Rabbits and eggs are in great abundance this time of year. And anyone who knows anything about the history of Easter knows why. They are symbols of fertility. The spring equinox has always been celebrated as the time that the earth is in full recovery from winter. The earth has come back from the dead, as it were. The pagans, who saw the earth as an entity to be worshiped, turned the equinox into an opportunity for revelry — and, typically, debauchery. (Children, if you don’t know what “fertility” and “debauchery” mean, ask your parents.) The Catholic church incorporated local pagan worship traditions as it spread throughout Europe many centuries ago. Thus, the celebration of the rebirth of the earth became the celebration of the risen Lord. (The Greek word in Acts 12:4 rendered “Easter” by the King James Version translators is the same word rendered “Passover” every other time it occurs.)

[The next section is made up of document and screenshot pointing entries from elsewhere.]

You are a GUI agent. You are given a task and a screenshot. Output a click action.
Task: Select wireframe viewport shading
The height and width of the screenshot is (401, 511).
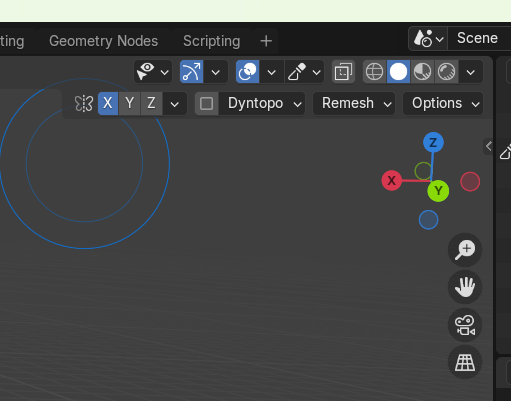pos(374,72)
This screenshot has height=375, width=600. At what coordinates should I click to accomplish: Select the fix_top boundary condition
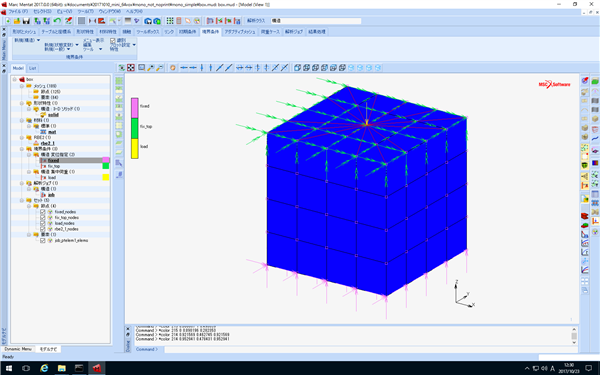click(54, 166)
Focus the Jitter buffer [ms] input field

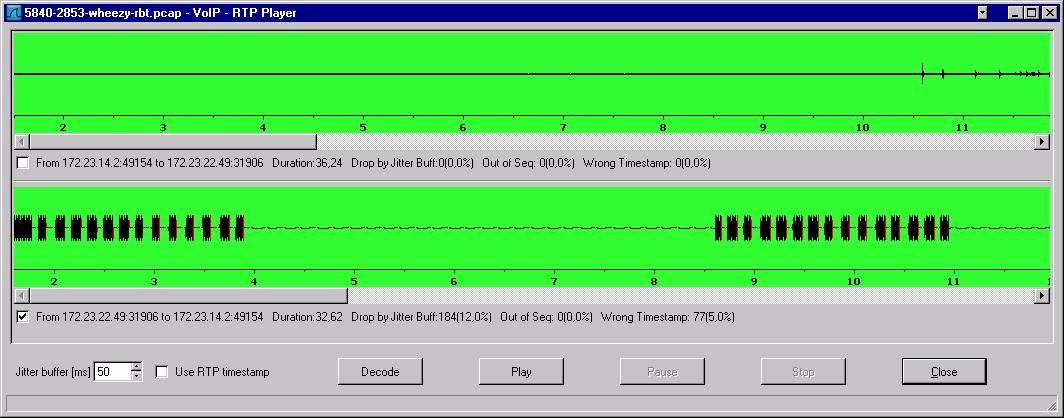pyautogui.click(x=111, y=372)
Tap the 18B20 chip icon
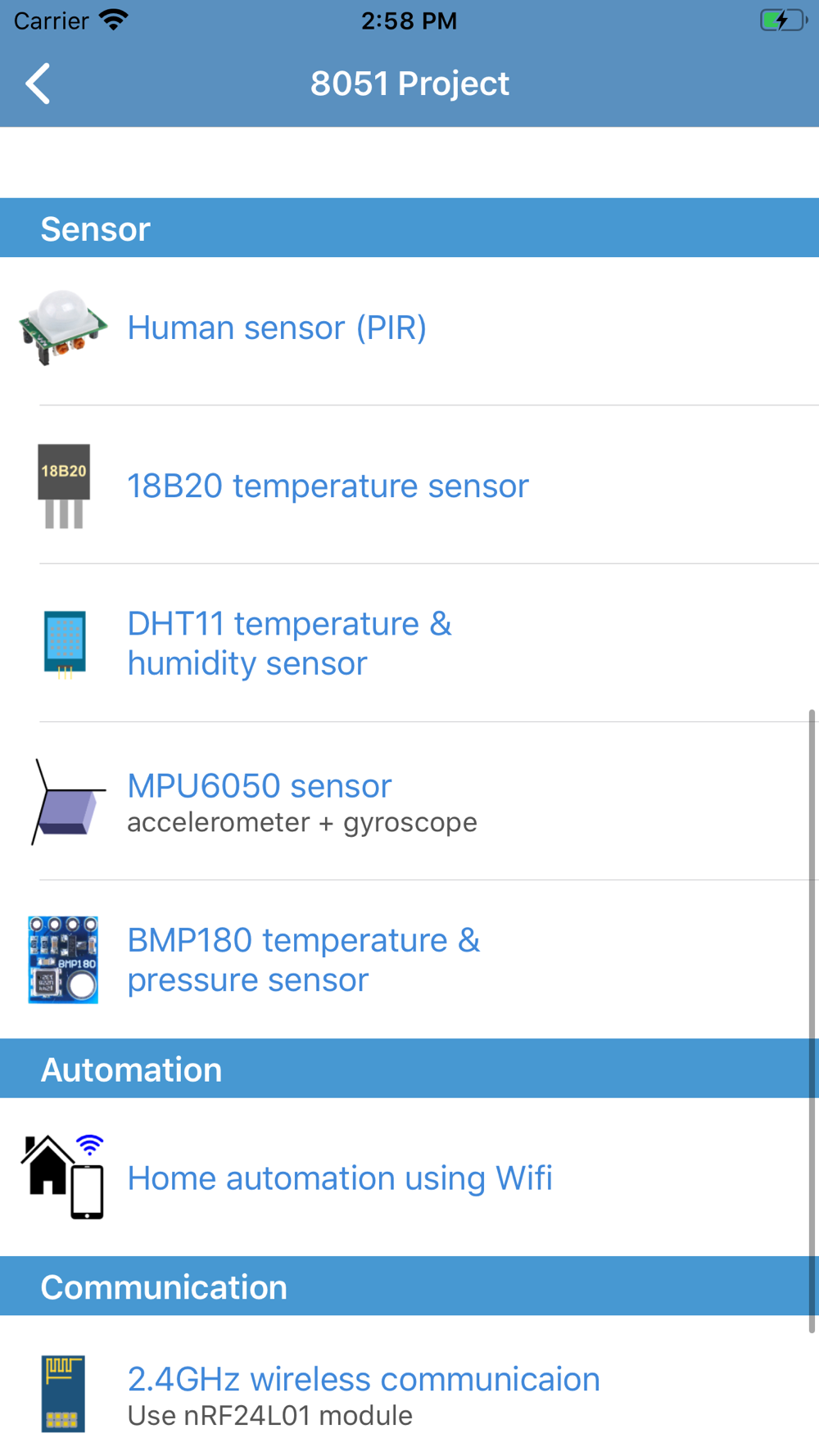The image size is (819, 1456). click(x=64, y=486)
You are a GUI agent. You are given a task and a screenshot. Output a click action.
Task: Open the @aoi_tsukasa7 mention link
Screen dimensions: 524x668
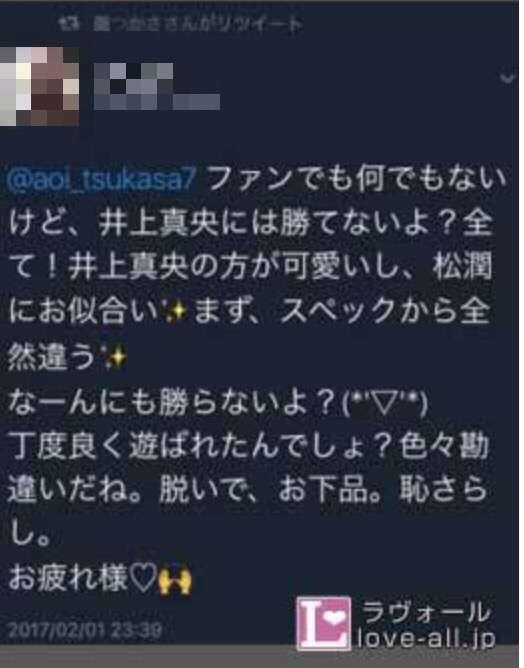[x=101, y=179]
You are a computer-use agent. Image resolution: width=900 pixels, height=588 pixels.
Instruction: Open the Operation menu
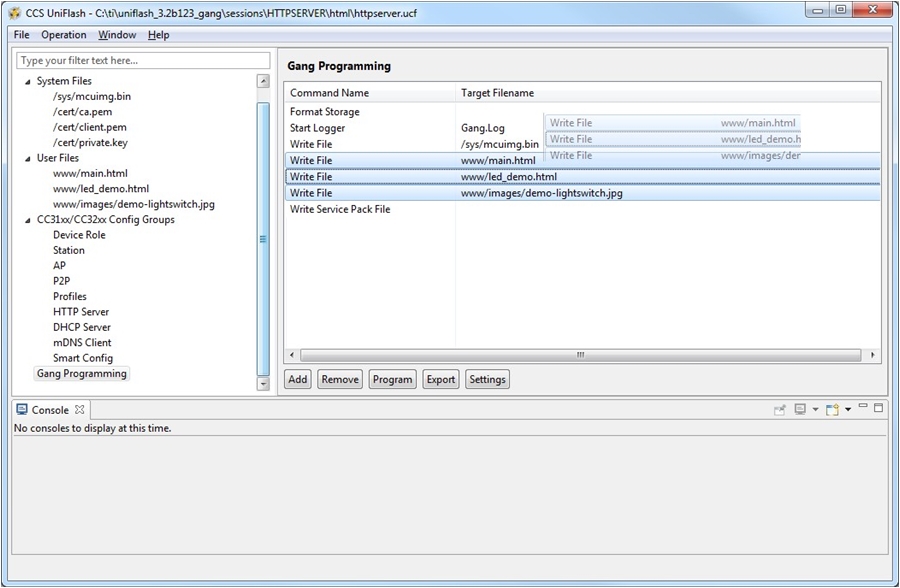pos(64,34)
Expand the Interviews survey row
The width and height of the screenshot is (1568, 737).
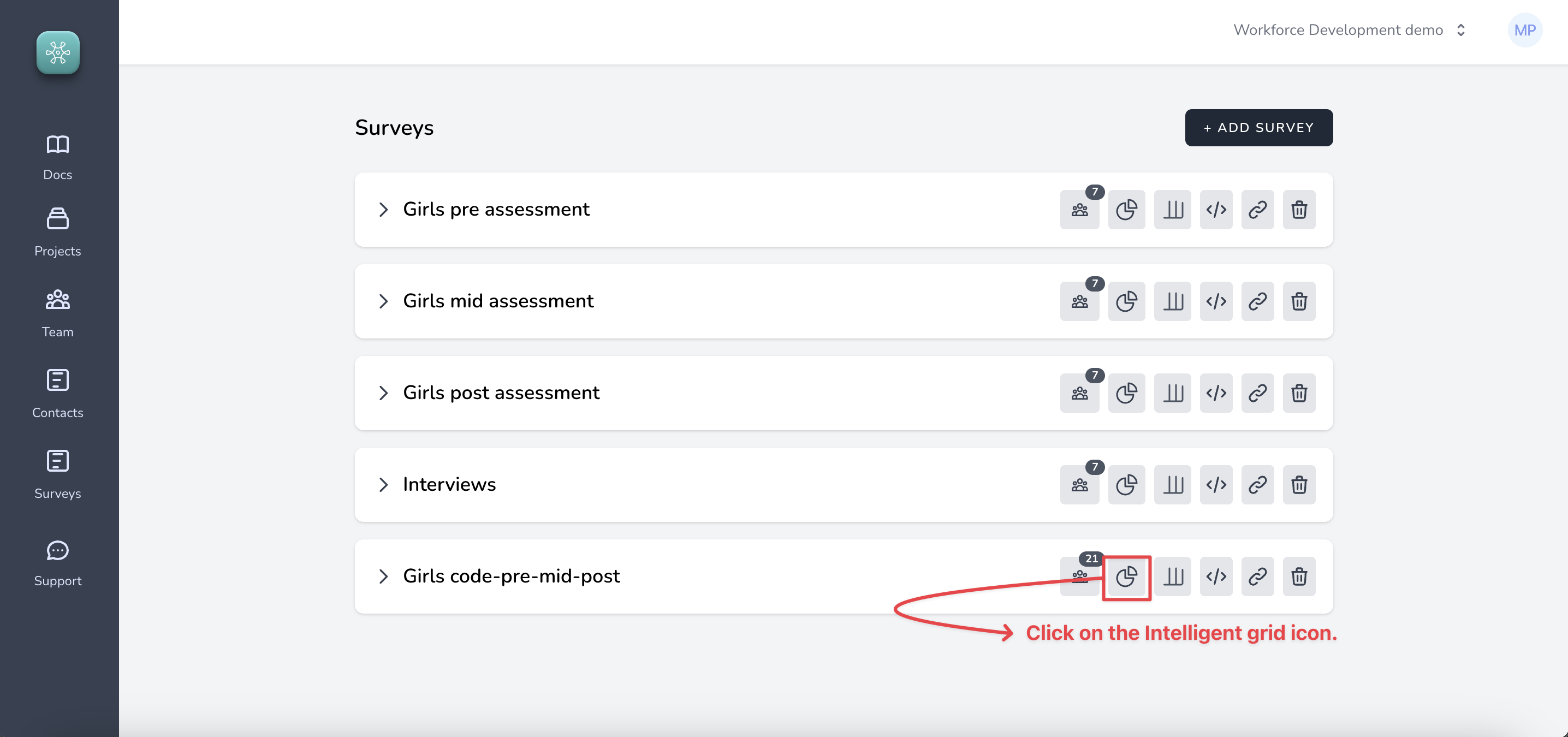(x=383, y=485)
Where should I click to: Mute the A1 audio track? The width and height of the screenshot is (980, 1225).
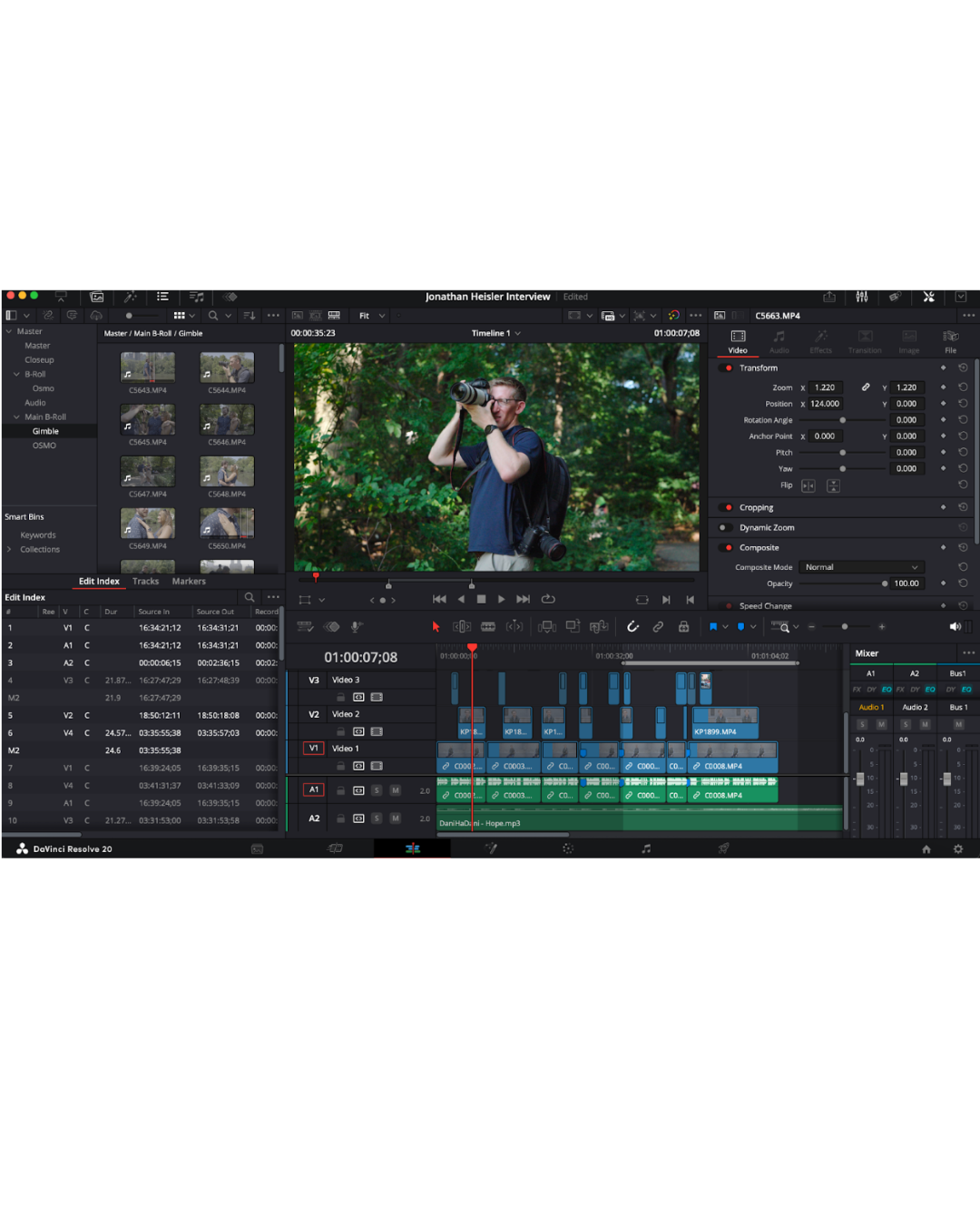(396, 790)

Personally, I like rabbits. And I absolutely love eggs. If recent history is an indicator, I killed three of them this morning for breakfast. (Eggs, that is — not rabbits.) If you want to scatter eggs in your yard or eat bunny-shaped chocolate candy this afternoon, I have absolutely no issue with that. Such activities have nothing to do with serving Jesus Christ, and I fail to believe anyone thinks otherwise. I am not writing this to put the kibosh on your Easter plans.
I am writing this to illustrate how we can easily substitute what we want to do for what God has told us to do — and then congratulate ourselves for our spirituality afterward. We give special attention to “Easter Sunday,” and we think that makes us good Christians. But we ignore Him and what He has done for us most other Sundays, and we think that does not reflect on our standing before God. Hmmm.
Spending quality time meditating on the resurrected Lord on Easter Sunday is a wonderful thing to do — but more because of the “Sunday” part than the “Easter” part. The New Testament does not describe any annual commemoration of Jesus’ resurrection — with or without rabbits and eggs. It does, however, describe a weekly one. The people of God gathered on the first day of the week to “break bread” at the Lord’s table (Acts 20:7) — although they did not always do so with the right attitude of heart (1 Corinthians 11:20). It soon came to be known as “the Lord’s day” (Revelation 1:10) — likely because it was “the first day of the week” (John 20:1) when Jesus rose from the dead.
We are blessed to perpetuate this tradition, not annually, but weekly. When we honor Jesus on His day, specifically remembering His death on the cross for our sins, we celebrate the fact that we bear those sins no longer — that the risen Lord means we ourselves have risen from our life of sin (Romans 6:3-4), and that one day we will rise from the grave as He did (1 Corinthians 15:20).